Her comeback rate is a staggering 91%, and she wins nearly every game (99.7%) after losing a piece—talk about cellular regeneration in action! Basically, if she loses a knight or a bishop, she just mutations her way to victory.
A Record of Dominance
Accumulating over 1,000 wins in blitz and nearly 1,800 wins in bullet, Alexandra's chess prowess could rival the complexity of brain synapses firing during a grandmaster's brilliant tactical combinations.
Quirks & Fun Facts
- Longest winning streak: 24 games – she really knows how to replicate success!
- Resignation rate is a mere 0.54%, hinting she’s as stubborn as a mitochondrion refusing to surrender energy.
- Tilts only 14% of the time, which is impressive self-regulation in the chaotic environment of competitive chess.

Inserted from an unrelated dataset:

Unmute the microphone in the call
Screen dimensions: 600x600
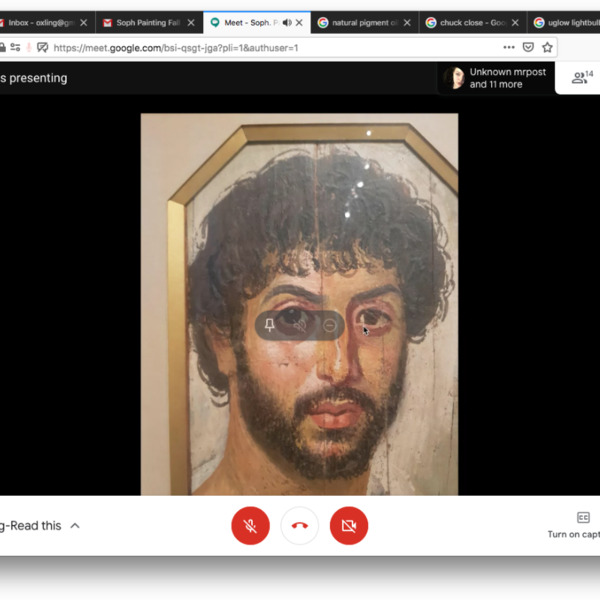(250, 526)
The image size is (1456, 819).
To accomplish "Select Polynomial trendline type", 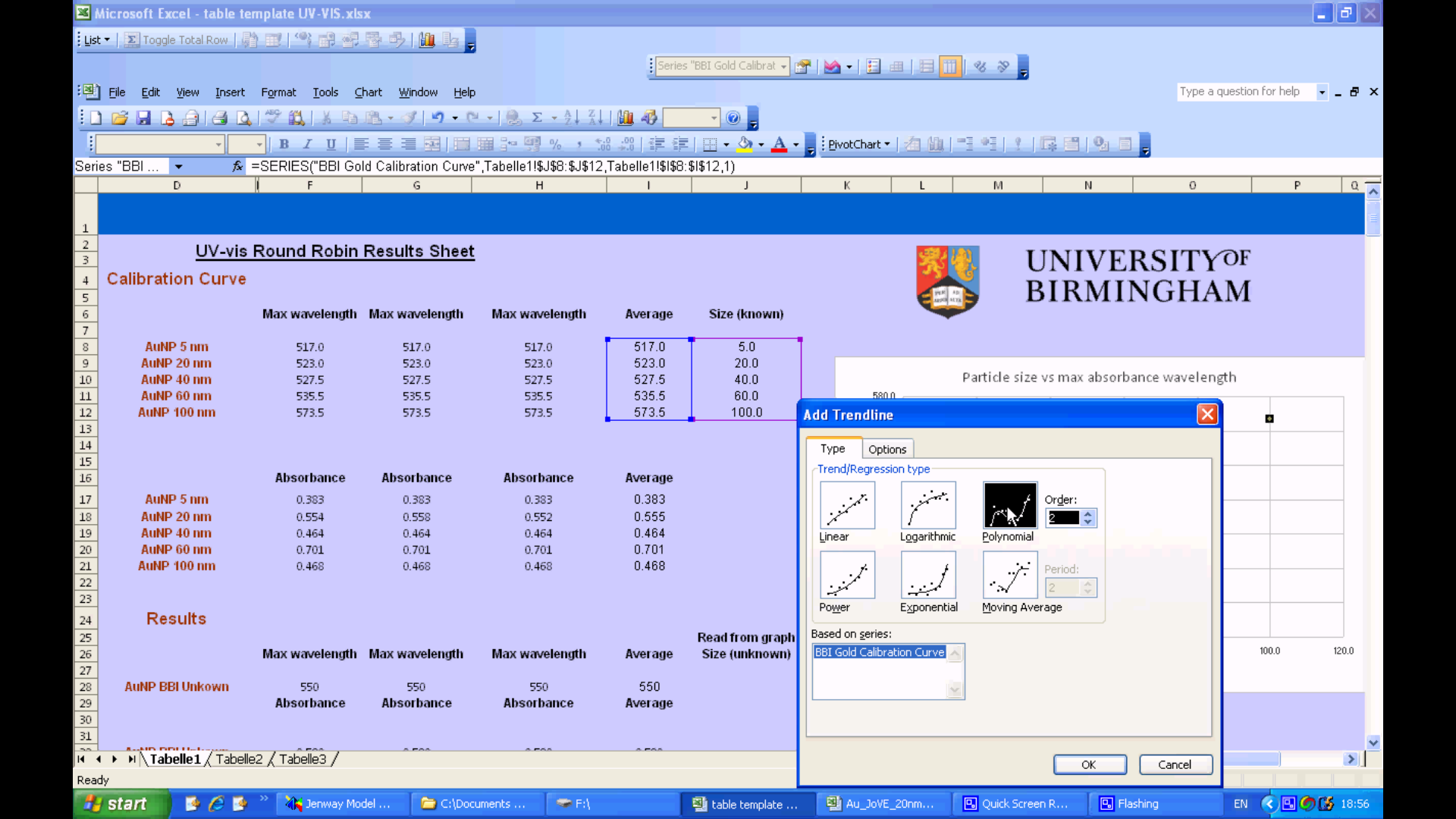I will point(1009,506).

Off the board, Alexandra might be just as fascinating, but when the game starts, she’s all about lethal precision — a true chess cell that divides, conquers, and rules the battleground.
Hi Alexandra!
You continue to play bold, creative chess that is great fun to watch. Below is a summary of what is already working well, followed by a focused improvement plan that should convert a few recent near-misses into full points.
What is working
- Dynamic opening choices. Your Benoni/Benko structures with Black and the early f-pawn pushes with White regularly give you the initiative and unbalanced positions you enjoy.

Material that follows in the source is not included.